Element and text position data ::
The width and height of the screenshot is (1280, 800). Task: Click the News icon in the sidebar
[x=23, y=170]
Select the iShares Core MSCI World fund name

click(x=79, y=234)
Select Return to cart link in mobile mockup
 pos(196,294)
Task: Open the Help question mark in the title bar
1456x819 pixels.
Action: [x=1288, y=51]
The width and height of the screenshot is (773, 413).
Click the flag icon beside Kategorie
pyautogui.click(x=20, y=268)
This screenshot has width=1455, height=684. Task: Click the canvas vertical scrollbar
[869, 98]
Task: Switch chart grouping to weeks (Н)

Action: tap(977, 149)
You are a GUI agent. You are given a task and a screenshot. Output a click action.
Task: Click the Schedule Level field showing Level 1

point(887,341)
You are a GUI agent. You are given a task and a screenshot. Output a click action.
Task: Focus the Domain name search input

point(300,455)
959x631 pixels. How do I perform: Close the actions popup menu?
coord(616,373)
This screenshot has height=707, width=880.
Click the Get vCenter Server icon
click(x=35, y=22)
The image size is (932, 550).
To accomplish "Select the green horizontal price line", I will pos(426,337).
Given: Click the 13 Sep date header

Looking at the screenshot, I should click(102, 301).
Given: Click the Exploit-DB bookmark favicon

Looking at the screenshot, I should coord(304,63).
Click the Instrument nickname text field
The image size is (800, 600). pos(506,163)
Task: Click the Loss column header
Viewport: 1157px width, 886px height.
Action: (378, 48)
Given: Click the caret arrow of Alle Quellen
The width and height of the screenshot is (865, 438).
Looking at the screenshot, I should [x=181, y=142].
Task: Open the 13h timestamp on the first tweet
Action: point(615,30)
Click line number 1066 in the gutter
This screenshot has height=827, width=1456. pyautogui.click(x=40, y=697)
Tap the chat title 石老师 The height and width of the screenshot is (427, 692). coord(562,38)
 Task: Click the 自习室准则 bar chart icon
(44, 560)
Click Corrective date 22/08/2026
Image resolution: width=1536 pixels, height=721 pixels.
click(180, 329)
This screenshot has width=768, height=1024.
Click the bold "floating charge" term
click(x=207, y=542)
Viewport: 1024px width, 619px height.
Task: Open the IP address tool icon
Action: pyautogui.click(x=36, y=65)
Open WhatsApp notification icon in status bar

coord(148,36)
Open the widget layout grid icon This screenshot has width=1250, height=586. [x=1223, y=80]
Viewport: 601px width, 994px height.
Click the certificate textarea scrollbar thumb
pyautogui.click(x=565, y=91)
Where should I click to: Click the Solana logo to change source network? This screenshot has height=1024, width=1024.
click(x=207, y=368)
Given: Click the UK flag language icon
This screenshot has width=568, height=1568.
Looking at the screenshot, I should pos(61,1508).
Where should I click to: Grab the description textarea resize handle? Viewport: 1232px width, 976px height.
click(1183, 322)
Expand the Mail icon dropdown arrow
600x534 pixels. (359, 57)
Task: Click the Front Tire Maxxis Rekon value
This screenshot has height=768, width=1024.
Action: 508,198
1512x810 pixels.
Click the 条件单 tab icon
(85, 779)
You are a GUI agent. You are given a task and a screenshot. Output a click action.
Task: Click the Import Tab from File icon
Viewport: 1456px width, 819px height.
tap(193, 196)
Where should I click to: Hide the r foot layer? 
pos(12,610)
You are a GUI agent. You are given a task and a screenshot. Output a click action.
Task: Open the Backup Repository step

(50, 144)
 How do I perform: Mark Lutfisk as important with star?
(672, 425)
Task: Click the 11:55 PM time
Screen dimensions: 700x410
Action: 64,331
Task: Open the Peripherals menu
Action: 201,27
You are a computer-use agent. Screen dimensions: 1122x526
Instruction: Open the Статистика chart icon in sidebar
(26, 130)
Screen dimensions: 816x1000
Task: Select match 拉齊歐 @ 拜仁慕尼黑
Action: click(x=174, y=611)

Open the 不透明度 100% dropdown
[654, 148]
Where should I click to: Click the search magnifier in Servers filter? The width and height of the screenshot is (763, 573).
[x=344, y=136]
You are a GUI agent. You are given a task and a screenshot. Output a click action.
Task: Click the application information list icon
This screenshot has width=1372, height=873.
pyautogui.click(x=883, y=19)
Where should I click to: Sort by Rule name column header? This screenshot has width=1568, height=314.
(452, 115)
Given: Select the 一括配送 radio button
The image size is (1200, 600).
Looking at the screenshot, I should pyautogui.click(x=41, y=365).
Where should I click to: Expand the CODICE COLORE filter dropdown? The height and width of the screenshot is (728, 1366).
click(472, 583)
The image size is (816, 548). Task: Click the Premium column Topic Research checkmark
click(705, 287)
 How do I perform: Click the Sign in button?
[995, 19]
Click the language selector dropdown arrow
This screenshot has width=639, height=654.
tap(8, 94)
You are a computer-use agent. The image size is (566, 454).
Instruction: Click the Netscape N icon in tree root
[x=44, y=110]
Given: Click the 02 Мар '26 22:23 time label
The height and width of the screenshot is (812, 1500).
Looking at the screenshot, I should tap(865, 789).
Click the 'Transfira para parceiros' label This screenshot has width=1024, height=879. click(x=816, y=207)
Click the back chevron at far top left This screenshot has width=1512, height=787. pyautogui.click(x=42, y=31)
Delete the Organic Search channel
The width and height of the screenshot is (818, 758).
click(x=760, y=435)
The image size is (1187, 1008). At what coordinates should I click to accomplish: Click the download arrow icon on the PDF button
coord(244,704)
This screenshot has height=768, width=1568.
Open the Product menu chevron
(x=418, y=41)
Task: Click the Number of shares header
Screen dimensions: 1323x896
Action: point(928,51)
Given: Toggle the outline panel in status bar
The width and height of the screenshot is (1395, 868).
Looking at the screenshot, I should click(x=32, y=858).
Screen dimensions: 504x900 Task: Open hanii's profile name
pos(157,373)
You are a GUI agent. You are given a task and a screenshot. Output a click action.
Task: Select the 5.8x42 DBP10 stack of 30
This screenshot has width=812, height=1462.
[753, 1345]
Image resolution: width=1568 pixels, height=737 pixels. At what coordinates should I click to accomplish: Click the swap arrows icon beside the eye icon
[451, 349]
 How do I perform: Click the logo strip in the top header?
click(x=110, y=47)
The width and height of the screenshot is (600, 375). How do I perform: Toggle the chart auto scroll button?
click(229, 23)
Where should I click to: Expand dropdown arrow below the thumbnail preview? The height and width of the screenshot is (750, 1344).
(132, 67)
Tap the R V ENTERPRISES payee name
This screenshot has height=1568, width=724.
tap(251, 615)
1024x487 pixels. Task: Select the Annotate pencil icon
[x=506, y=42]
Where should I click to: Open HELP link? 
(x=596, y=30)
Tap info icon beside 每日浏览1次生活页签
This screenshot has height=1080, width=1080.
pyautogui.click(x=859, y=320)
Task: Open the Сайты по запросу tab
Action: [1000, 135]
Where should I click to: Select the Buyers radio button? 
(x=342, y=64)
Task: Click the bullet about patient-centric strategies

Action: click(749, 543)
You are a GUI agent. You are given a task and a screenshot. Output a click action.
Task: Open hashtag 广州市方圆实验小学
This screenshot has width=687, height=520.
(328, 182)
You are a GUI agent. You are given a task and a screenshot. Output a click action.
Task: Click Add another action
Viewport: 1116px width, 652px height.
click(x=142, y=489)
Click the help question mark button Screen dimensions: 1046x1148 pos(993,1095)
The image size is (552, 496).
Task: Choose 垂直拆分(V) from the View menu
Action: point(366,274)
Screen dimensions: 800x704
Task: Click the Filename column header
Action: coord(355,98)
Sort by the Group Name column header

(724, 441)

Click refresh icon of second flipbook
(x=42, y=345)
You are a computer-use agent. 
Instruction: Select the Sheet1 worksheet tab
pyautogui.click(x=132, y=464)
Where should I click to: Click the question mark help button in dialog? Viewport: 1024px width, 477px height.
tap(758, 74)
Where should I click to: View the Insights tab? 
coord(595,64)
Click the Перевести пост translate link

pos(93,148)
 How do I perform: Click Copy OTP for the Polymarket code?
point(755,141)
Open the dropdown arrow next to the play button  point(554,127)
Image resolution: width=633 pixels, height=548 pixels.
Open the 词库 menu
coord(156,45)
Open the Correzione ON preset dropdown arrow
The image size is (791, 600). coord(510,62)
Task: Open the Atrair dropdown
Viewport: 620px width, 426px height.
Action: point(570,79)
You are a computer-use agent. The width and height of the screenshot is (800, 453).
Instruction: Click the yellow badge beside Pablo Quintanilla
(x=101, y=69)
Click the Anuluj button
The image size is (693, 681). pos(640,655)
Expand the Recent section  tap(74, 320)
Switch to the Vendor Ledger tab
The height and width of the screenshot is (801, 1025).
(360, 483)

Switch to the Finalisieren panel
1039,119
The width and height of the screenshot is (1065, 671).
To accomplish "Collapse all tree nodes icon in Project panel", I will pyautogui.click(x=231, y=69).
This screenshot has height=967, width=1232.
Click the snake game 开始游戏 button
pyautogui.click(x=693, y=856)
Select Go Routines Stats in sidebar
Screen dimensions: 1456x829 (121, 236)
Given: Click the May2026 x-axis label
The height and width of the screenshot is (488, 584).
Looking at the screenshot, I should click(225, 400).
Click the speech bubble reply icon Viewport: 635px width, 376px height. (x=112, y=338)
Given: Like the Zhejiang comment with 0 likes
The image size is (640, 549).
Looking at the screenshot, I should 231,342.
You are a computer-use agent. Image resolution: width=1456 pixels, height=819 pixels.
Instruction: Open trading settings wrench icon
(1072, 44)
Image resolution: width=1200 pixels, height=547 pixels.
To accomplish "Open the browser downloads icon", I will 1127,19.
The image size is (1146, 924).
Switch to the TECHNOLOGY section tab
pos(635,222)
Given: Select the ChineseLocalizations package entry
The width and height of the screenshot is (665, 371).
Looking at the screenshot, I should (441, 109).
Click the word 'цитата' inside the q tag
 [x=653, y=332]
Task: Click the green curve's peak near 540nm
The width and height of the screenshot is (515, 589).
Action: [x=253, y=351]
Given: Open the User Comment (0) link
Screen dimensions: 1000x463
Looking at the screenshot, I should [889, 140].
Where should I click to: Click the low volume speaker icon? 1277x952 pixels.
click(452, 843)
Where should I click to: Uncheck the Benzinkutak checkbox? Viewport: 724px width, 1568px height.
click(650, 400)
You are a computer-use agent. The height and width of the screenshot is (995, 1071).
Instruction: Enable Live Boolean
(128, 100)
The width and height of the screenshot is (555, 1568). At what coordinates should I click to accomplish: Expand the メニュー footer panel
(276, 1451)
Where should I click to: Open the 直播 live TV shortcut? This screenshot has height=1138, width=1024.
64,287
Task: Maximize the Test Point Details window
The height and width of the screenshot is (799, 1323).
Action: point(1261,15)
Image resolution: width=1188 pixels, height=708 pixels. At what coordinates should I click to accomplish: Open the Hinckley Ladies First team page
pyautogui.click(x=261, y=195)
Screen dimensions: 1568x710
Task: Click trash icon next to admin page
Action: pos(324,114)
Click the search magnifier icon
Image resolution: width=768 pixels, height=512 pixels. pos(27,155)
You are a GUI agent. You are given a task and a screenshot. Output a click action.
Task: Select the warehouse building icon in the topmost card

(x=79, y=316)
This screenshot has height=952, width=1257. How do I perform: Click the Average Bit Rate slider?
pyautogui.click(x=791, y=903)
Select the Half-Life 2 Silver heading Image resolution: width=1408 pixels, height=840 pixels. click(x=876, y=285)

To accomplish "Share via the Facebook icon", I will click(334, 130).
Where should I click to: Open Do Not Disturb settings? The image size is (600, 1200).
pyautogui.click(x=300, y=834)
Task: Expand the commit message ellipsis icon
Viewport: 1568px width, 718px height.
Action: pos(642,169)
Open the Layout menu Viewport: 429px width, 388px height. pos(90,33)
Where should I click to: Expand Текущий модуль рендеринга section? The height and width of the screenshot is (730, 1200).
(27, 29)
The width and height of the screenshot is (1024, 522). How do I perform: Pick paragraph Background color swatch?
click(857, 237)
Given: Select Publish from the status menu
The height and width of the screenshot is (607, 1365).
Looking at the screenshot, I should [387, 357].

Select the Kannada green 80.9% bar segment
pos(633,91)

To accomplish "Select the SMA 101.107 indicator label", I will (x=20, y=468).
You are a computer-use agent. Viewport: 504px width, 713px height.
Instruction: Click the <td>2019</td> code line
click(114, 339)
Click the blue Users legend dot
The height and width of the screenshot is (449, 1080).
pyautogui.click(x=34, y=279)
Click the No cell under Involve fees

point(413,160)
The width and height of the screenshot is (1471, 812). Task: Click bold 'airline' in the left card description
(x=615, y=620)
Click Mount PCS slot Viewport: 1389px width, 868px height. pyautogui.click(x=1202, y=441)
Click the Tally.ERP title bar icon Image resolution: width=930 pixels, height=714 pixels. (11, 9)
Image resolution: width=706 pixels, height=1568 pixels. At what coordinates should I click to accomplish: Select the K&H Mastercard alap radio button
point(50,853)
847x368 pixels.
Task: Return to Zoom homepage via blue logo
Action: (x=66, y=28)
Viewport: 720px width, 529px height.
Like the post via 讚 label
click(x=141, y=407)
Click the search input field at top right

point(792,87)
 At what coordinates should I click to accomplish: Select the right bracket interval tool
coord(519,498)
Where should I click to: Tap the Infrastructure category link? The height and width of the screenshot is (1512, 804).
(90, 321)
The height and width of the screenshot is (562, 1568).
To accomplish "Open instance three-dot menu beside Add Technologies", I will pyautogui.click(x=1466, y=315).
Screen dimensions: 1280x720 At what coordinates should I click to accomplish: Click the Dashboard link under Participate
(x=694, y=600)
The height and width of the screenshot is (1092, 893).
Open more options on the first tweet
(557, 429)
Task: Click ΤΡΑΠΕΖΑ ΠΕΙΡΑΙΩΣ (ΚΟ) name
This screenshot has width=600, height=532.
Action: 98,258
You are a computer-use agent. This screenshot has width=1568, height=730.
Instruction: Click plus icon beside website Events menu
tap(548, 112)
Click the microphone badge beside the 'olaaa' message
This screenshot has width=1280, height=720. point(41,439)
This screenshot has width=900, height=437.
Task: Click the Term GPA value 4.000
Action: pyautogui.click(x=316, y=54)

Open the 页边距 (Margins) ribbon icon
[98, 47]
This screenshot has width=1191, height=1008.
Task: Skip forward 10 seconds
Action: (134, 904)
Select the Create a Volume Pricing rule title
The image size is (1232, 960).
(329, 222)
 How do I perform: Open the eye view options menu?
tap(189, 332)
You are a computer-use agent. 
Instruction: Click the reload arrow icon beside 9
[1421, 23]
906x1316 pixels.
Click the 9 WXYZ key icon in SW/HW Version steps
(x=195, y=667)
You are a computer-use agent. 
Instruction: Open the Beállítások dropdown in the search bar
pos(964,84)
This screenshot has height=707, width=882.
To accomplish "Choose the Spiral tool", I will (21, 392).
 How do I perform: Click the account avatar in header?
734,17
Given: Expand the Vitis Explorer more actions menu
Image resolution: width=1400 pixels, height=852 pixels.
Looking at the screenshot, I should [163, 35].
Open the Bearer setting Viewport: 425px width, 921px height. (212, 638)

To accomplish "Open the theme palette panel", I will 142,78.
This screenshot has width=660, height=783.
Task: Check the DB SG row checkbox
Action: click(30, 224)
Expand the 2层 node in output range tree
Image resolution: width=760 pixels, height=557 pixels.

Written exercise ::
Copy out, word for word, the lines of the data between the line containing "Screen dimensions: 504x900" and the line containing "[753, 1345]", including both of those lines.

Response to the exercise ::
Screen dimensions: 504x900 Task: Open hanii's profile name
pos(157,373)
You are a GUI agent. You are given a task and a screenshot. Output a click action.
Task: Select the 5.8x42 DBP10 stack of 30
This screenshot has width=812, height=1462.
[753, 1345]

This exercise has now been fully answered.